> [Exercise data]:

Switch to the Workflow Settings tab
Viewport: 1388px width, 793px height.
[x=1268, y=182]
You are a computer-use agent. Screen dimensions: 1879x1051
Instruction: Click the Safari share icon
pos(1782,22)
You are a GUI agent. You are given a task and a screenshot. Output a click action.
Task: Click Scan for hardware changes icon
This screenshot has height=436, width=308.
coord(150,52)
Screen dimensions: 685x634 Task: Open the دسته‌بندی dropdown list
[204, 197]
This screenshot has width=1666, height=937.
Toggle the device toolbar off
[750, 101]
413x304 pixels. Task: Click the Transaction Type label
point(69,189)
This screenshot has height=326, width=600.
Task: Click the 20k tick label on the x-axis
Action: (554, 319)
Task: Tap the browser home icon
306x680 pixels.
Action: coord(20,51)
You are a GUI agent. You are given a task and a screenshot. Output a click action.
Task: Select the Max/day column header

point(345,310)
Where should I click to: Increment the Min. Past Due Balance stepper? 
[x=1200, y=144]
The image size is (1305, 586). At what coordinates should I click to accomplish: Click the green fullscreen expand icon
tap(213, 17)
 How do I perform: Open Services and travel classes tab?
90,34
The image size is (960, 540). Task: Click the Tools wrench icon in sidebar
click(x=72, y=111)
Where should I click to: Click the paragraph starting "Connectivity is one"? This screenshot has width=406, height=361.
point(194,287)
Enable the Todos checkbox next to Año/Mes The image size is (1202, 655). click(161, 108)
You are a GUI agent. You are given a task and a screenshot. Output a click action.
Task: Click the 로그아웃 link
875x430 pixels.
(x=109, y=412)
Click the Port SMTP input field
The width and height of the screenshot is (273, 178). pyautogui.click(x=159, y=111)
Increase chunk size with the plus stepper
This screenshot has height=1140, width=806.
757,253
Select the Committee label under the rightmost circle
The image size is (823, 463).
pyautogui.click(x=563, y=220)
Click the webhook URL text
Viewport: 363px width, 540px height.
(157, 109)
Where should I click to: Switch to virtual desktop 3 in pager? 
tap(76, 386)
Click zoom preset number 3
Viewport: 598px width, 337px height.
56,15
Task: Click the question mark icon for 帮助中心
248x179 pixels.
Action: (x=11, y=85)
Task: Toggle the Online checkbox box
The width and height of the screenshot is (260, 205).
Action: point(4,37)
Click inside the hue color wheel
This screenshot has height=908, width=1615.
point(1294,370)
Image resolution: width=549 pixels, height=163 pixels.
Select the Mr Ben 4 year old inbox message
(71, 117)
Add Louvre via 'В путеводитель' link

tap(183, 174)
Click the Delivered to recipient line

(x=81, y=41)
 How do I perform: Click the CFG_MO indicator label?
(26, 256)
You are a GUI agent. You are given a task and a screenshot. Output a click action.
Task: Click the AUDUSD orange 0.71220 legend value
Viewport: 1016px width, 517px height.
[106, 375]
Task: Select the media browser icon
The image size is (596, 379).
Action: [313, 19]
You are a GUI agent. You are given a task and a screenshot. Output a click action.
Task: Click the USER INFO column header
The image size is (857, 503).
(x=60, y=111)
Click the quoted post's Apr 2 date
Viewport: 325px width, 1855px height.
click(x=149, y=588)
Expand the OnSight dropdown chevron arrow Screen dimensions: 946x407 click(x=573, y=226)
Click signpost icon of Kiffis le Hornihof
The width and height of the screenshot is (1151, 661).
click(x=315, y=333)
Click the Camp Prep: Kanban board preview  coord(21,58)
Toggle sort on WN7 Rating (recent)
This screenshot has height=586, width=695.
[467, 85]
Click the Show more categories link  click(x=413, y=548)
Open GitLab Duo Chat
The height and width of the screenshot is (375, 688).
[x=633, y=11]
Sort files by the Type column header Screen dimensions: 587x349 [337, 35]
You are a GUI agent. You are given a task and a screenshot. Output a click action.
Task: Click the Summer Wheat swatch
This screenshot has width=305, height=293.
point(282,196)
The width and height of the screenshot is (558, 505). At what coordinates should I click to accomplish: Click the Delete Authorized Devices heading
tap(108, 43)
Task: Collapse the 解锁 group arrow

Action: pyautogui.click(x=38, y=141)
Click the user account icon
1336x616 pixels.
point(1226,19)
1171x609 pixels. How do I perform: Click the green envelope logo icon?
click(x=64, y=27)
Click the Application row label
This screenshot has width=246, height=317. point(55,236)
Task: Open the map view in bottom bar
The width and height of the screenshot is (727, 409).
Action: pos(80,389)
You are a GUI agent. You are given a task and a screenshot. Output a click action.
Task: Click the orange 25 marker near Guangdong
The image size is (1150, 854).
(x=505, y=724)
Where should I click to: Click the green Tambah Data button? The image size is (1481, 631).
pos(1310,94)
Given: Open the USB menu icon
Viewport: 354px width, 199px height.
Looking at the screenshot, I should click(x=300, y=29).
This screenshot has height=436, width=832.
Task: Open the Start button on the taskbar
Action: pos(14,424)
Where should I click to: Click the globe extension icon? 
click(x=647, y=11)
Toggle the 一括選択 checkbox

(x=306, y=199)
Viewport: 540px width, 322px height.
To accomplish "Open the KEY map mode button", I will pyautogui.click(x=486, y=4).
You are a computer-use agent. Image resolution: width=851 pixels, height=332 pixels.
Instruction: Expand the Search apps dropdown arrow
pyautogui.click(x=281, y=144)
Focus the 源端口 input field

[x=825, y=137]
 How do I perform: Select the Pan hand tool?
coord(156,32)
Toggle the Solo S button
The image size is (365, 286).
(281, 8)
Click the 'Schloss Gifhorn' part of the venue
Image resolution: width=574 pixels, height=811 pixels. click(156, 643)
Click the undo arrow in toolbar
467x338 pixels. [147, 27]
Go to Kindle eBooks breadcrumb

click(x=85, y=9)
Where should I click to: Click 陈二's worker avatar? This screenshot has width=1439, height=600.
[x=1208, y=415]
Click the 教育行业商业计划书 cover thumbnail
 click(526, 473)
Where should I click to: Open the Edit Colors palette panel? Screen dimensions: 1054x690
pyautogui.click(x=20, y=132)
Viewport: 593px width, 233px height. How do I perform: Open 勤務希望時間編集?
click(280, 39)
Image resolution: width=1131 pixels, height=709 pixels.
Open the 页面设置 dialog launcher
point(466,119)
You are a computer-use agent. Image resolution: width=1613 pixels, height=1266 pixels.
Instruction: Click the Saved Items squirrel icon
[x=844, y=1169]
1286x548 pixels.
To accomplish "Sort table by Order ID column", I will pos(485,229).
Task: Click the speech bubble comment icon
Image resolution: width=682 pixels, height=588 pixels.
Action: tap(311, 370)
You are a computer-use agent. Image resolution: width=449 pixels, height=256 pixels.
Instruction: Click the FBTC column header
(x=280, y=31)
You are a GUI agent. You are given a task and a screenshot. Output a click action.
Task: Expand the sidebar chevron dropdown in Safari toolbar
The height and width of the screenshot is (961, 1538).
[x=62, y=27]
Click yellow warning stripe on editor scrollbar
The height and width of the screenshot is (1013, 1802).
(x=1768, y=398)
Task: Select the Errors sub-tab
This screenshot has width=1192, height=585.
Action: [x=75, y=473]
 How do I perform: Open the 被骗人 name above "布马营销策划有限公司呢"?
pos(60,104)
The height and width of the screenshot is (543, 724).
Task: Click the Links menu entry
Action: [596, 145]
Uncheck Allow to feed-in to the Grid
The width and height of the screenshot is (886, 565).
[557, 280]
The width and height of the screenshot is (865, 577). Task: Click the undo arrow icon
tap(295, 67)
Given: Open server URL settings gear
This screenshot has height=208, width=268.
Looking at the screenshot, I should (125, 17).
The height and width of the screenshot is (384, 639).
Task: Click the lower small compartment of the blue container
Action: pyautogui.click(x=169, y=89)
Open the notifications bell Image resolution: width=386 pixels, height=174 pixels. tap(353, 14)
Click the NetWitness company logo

> [What this task involves]: Copy every one of the records above word for word, keeping each line as it is.

> [Solution to the problem]:
Switch to the Workflow Settings tab
Viewport: 1388px width, 793px height.
[x=1268, y=182]
You are a computer-use agent. Screen dimensions: 1879x1051
Instruction: Click the Safari share icon
pos(1782,22)
You are a GUI agent. You are given a task and a screenshot. Output a click action.
Task: Click Scan for hardware changes icon
This screenshot has height=436, width=308.
coord(150,52)
Screen dimensions: 685x634 Task: Open the دسته‌بندی dropdown list
[204, 197]
This screenshot has width=1666, height=937.
Toggle the device toolbar off
[750, 101]
413x304 pixels. Task: Click the Transaction Type label
point(69,189)
This screenshot has height=326, width=600.
Task: Click the 20k tick label on the x-axis
Action: (554, 319)
Task: Tap the browser home icon
306x680 pixels.
Action: coord(20,51)
You are a GUI agent. You are given a task and a screenshot. Output a click action.
Task: Select the Max/day column header

point(345,310)
Where should I click to: Increment the Min. Past Due Balance stepper? 
[x=1200, y=144]
The image size is (1305, 586). At what coordinates should I click to accomplish: Click the green fullscreen expand icon
tap(213, 17)
 How do I perform: Open Services and travel classes tab?
90,34
The image size is (960, 540). Task: Click the Tools wrench icon in sidebar
click(x=72, y=111)
Where should I click to: Click the paragraph starting "Connectivity is one"? This screenshot has width=406, height=361.
point(194,287)
Enable the Todos checkbox next to Año/Mes The image size is (1202, 655). click(161, 108)
You are a GUI agent. You are given a task and a screenshot. Output a click action.
Task: Click the 로그아웃 link
875x430 pixels.
(x=109, y=412)
Click the Port SMTP input field
The width and height of the screenshot is (273, 178). pyautogui.click(x=159, y=111)
Increase chunk size with the plus stepper
This screenshot has height=1140, width=806.
757,253
Select the Committee label under the rightmost circle
The image size is (823, 463).
pyautogui.click(x=563, y=220)
Click the webhook URL text
Viewport: 363px width, 540px height.
(157, 109)
Where should I click to: Switch to virtual desktop 3 in pager? 
tap(76, 386)
Click zoom preset number 3
Viewport: 598px width, 337px height.
56,15
Task: Click the question mark icon for 帮助中心
248x179 pixels.
Action: (x=11, y=85)
Task: Toggle the Online checkbox box
The width and height of the screenshot is (260, 205).
Action: point(4,37)
Click inside the hue color wheel
This screenshot has height=908, width=1615.
point(1294,370)
Image resolution: width=549 pixels, height=163 pixels.
Select the Mr Ben 4 year old inbox message
(71, 117)
Add Louvre via 'В путеводитель' link

tap(183, 174)
Click the Delivered to recipient line

(x=81, y=41)
 How do I perform: Click the CFG_MO indicator label?
(26, 256)
You are a GUI agent. You are given a task and a screenshot. Output a click action.
Task: Click the AUDUSD orange 0.71220 legend value
Viewport: 1016px width, 517px height.
[106, 375]
Task: Select the media browser icon
The image size is (596, 379).
Action: [313, 19]
You are a GUI agent. You are given a task and a screenshot. Output a click action.
Task: Click the USER INFO column header
The image size is (857, 503).
(x=60, y=111)
Click the quoted post's Apr 2 date
Viewport: 325px width, 1855px height.
click(x=149, y=588)
Expand the OnSight dropdown chevron arrow Screen dimensions: 946x407 click(x=573, y=226)
Click signpost icon of Kiffis le Hornihof
The width and height of the screenshot is (1151, 661).
click(x=315, y=333)
Click the Camp Prep: Kanban board preview  coord(21,58)
Toggle sort on WN7 Rating (recent)
This screenshot has height=586, width=695.
[467, 85]
Click the Show more categories link  click(x=413, y=548)
Open GitLab Duo Chat
The height and width of the screenshot is (375, 688).
[x=633, y=11]
Sort files by the Type column header Screen dimensions: 587x349 [337, 35]
You are a GUI agent. You are given a task and a screenshot. Output a click action.
Task: Click the Summer Wheat swatch
This screenshot has width=305, height=293.
point(282,196)
The width and height of the screenshot is (558, 505). At what coordinates should I click to accomplish: Click the Delete Authorized Devices heading
tap(108, 43)
Task: Collapse the 解锁 group arrow

Action: pyautogui.click(x=38, y=141)
Click the user account icon
1336x616 pixels.
point(1226,19)
1171x609 pixels. How do I perform: Click the green envelope logo icon?
click(x=64, y=27)
Click the Application row label
This screenshot has width=246, height=317. point(55,236)
Task: Open the map view in bottom bar
The width and height of the screenshot is (727, 409).
Action: pos(80,389)
You are a GUI agent. You are given a task and a screenshot. Output a click action.
Task: Click the orange 25 marker near Guangdong
The image size is (1150, 854).
(x=505, y=724)
Where should I click to: Click the green Tambah Data button? The image size is (1481, 631).
pos(1310,94)
Given: Open the USB menu icon
Viewport: 354px width, 199px height.
Looking at the screenshot, I should click(x=300, y=29).
This screenshot has height=436, width=832.
Task: Open the Start button on the taskbar
Action: pos(14,424)
Where should I click to: Click the globe extension icon? 
click(x=647, y=11)
Toggle the 一括選択 checkbox

(x=306, y=199)
Viewport: 540px width, 322px height.
To accomplish "Open the KEY map mode button", I will pyautogui.click(x=486, y=4).
You are a computer-use agent. Image resolution: width=851 pixels, height=332 pixels.
Instruction: Expand the Search apps dropdown arrow
pyautogui.click(x=281, y=144)
Focus the 源端口 input field

[x=825, y=137]
 How do I perform: Select the Pan hand tool?
coord(156,32)
Toggle the Solo S button
The image size is (365, 286).
(281, 8)
Click the 'Schloss Gifhorn' part of the venue
Image resolution: width=574 pixels, height=811 pixels. click(156, 643)
Click the undo arrow in toolbar
467x338 pixels. [147, 27]
Go to Kindle eBooks breadcrumb

click(x=85, y=9)
Where should I click to: Click 陈二's worker avatar? This screenshot has width=1439, height=600.
[x=1208, y=415]
Click the 教育行业商业计划书 cover thumbnail
 click(526, 473)
Where should I click to: Open the Edit Colors palette panel? Screen dimensions: 1054x690
pyautogui.click(x=20, y=132)
Viewport: 593px width, 233px height. How do I perform: Open 勤務希望時間編集?
click(280, 39)
Image resolution: width=1131 pixels, height=709 pixels.
Open the 页面设置 dialog launcher
point(466,119)
You are a computer-use agent. Image resolution: width=1613 pixels, height=1266 pixels.
Instruction: Click the Saved Items squirrel icon
[x=844, y=1169]
1286x548 pixels.
To accomplish "Sort table by Order ID column", I will pos(485,229).
Task: Click the speech bubble comment icon
Image resolution: width=682 pixels, height=588 pixels.
Action: tap(311, 370)
You are a computer-use agent. Image resolution: width=449 pixels, height=256 pixels.
Instruction: Click the FBTC column header
(x=280, y=31)
You are a GUI agent. You are given a task and a screenshot. Output a click action.
Task: Expand the sidebar chevron dropdown in Safari toolbar
The height and width of the screenshot is (961, 1538).
[x=62, y=27]
Click yellow warning stripe on editor scrollbar
The height and width of the screenshot is (1013, 1802).
(x=1768, y=398)
Task: Select the Errors sub-tab
This screenshot has width=1192, height=585.
Action: [x=75, y=473]
 How do I perform: Open the 被骗人 name above "布马营销策划有限公司呢"?
pos(60,104)
The height and width of the screenshot is (543, 724).
Task: Click the Links menu entry
Action: [596, 145]
Uncheck Allow to feed-in to the Grid
The width and height of the screenshot is (886, 565).
[557, 280]
The width and height of the screenshot is (865, 577). Task: Click the undo arrow icon
tap(295, 67)
Given: Open server URL settings gear
This screenshot has height=208, width=268.
Looking at the screenshot, I should (125, 17).
The height and width of the screenshot is (384, 639).
Task: Click the lower small compartment of the blue container
Action: pyautogui.click(x=169, y=89)
Open the notifications bell Image resolution: width=386 pixels, height=174 pixels. tap(353, 14)
Click the NetWitness company logo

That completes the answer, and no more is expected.